[Exercise instructions]: Output all of the entries below precisely as written.

[Material shown]:
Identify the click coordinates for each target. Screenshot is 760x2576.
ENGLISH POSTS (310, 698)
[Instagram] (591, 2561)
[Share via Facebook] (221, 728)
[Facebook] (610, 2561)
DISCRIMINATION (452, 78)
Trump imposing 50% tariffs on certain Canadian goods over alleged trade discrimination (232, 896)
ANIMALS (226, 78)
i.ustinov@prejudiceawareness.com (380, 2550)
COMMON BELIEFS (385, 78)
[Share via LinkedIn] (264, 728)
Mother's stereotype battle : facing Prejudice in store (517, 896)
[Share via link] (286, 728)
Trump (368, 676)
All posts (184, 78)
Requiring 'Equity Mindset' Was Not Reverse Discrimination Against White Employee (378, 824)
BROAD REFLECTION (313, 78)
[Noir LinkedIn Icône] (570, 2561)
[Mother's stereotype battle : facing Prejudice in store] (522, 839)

[Exercise answer]:
Identify the click coordinates for each target. Screenshot is 760x2576.
ENGLISH POSTS (310, 698)
[Instagram] (591, 2561)
[Share via Facebook] (221, 728)
[Facebook] (610, 2561)
DISCRIMINATION (452, 78)
Trump imposing 50% tariffs on certain Canadian goods over alleged trade discrimination (232, 896)
ANIMALS (226, 78)
i.ustinov@prejudiceawareness.com (380, 2550)
COMMON BELIEFS (385, 78)
[Share via LinkedIn] (264, 728)
Mother's stereotype battle : facing Prejudice in store (517, 896)
[Share via link] (286, 728)
Trump (368, 676)
All posts (184, 78)
Requiring 'Equity Mindset' Was Not Reverse Discrimination Against White Employee (378, 824)
BROAD REFLECTION (313, 78)
[Noir LinkedIn Icône] (570, 2561)
[Mother's stereotype battle : facing Prejudice in store] (522, 839)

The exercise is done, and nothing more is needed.